Hell is Us est un jeu d’aventure à la troisième personne avec une particularité de taille : pas de carte sous la main. Pas de flèche vous indiquant la direction à prendre, vous êtes seul avec un mystère à percer. Néanmoins, pas d’inquiétude à avoir, même si le jeu ne vous prend pas par la main, il se montre moins avare ou cryptique qu’un Dark Souls (d’ailleurs, évacuons ça dès maintenant : le jeu n’a rien d’un Souls-like). De plus, nous avons affaire à un semi-monde ouvert, à comprendre qu’il s’organise en zones délimitées.
L’enfer est parsemé d’énigmes
Votre aventure sera parsemée d’énigmes prenant la forme de codes (d’ordinateur ou de coffre) à craquer. Si la plupart est assez facile à deviner en consultant simplement les derniers fichiers stockés depuis l’inventaire, ce dernier devient rapidement un joyeux bordel tant il y a d’éléments.
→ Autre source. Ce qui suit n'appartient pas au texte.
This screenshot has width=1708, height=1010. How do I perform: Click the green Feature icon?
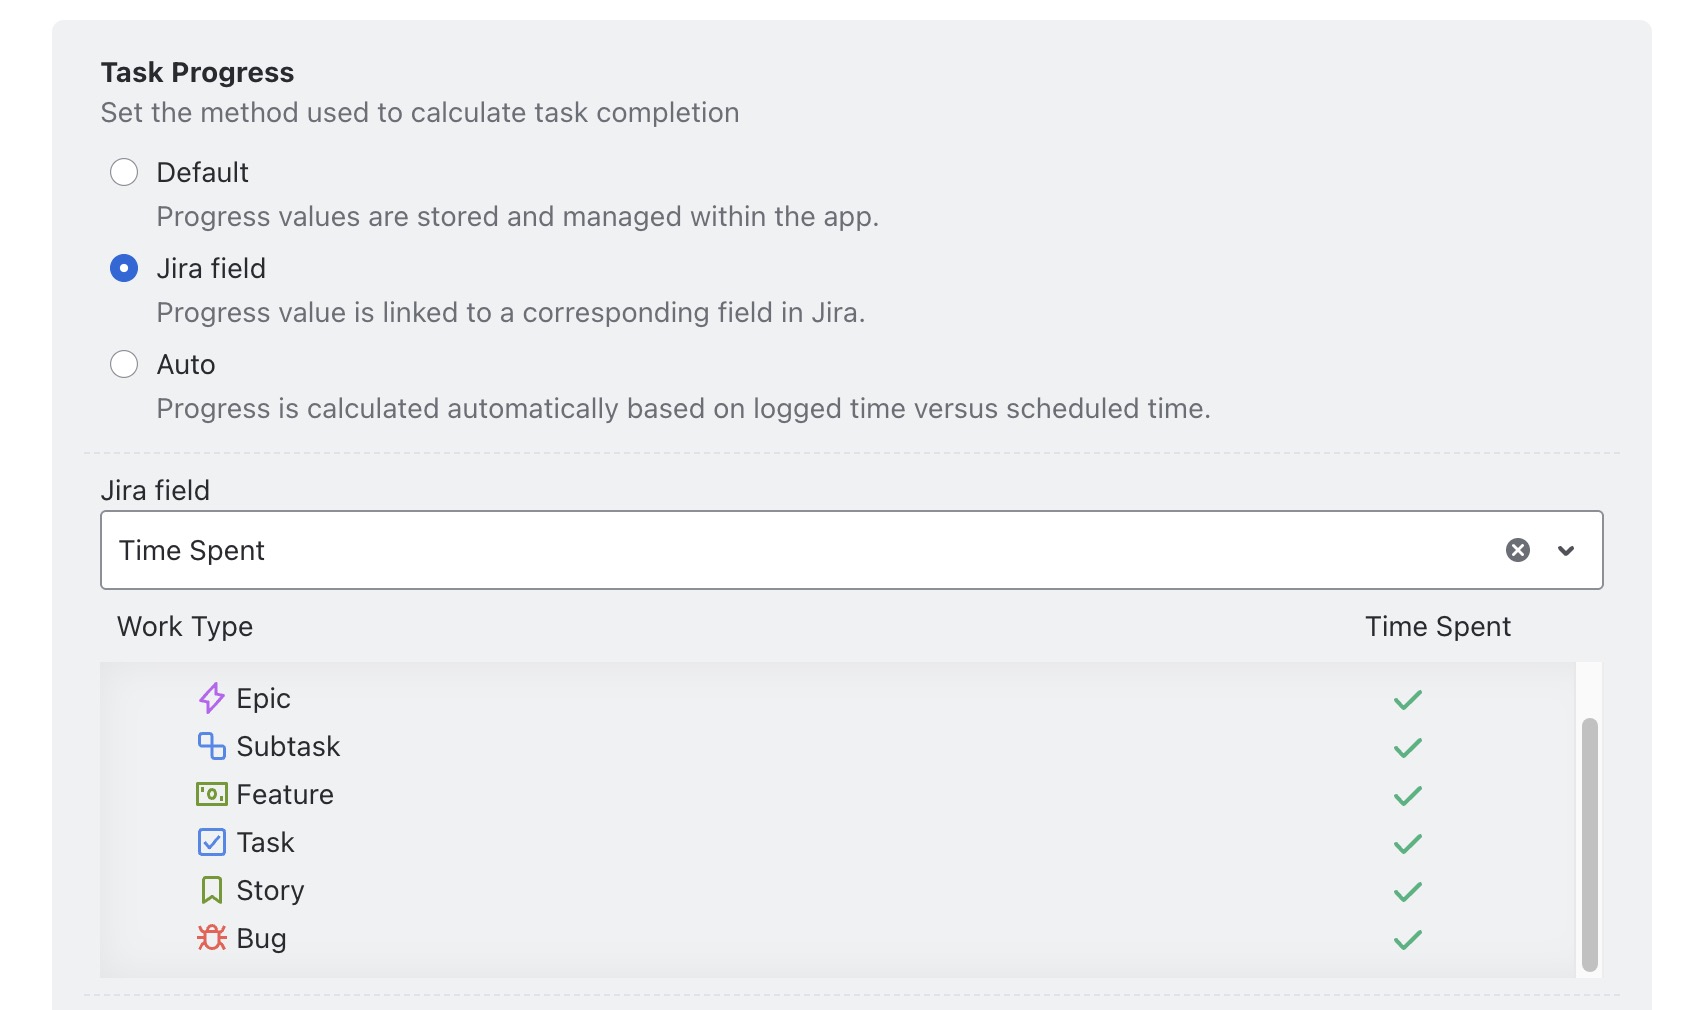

Tout se mélange et on perd vite le fil. De plus, certains codes sont abusés de difficulté, il faudra par moment adopter une logique discutable pour dénicher la solution. Et, pour terminer sur cet aspect, il y en a tout bonnement trop. Trop d’énigmes tuent l’énigme, ce constat peut légèrement briser l’immersion, sortant le joueur de l’intrigue bloqué devant un code farfelu. On finit par souffler du nez devant cette montagne de codes, surtout sur la fin où tous les documents sont mélangés.
Se balader, explorer les environs, ouvrir les coffres, c’est bien beau mais qu’en est-il des combats ? Car oui, ces mystérieuses entités mentionnées plus tôt ne nous veulent pas du bien et attaqueront à vue. Faciles d’accès, les affrontements en temps réel sont des plus basiques. Choissisez l’arme qui vous correspond le mieux (épée à une main, masse, faux…) et partez au combat. Chaque arme adopte un style différent (rapide, lourd…) et seules les armes accumulent de l’expérience (augmentant leurs dégâts). Des compétences liées à l’arme et au drone seront utiles pour venir à bout des ennemis les plus redoutables. Vous pourrez par exemple foncer tel un bélier sur votre adversaire grâce au drone pour le déstabiliser.
Malheureusement, le système de combat est bien trop creux pour marquer. Sur le papier, tout est là, mais dans les faits, c’est bien trop surfacique. Déjà, le bestiaire est d’une navrante pauvreté, comptez moins d’une dizaine de type d’ennemis, comment ne pas ressentir une redondance pesante avec toujours les mêmes ennemis à affronter encore et encore ?
Ensuite, un système de « magie » lié à des émotions est proposé (sous la forme de glyphes à incorporer à votre arme) : Rage, Terreur, Extase, Chagrin et Neutre. Chaque émotion dispose d’effets spécifiques mais on s’aperçoit vite que ça ne sert strictement à rien. On peut très bien rouler sur le jeu sans se soucier une seule seconde de ces pouvoirs. Le jeu ne nous pousse pas assez à les utiliser intelligement et la difficulté (même au plus élevé) nous oblige en aucun cas à peaufiner notre arsenal. Un système de combat qui s’apparente davantage à un rendez-vous manqué. Et c’est précisément là qu’Hell is Us manque (de peu) sa cible car sinon il a tout pour plaire !
Notre escapade en terre d’Hadea arrive à son terme. Nous en ressortons un poil frustré, non pas que le jeu soit mauvais (loin de là !), mais de ce qu’il aurait pu être. Éternelle malédiction des jeux AA, Hell is Us est un très bon jeu mais il aurait pu être excellent, voire incontournable, avec quelques faiblesses raccomodées, à commencer par ses combats jugés trop basiques.
Hell is Us brille surtout de par son univers riche et construit, son récit poignant et son immersion exemplaire, une immersion sublimée par sa bande originale (du compositeur Stéphane Primeau), certes discrète dans l’ensemble mais efficace. On espère sincérement qu’il marque le début d’une saga car il reste tant à raconter. L’enfer est malheureusement vaste.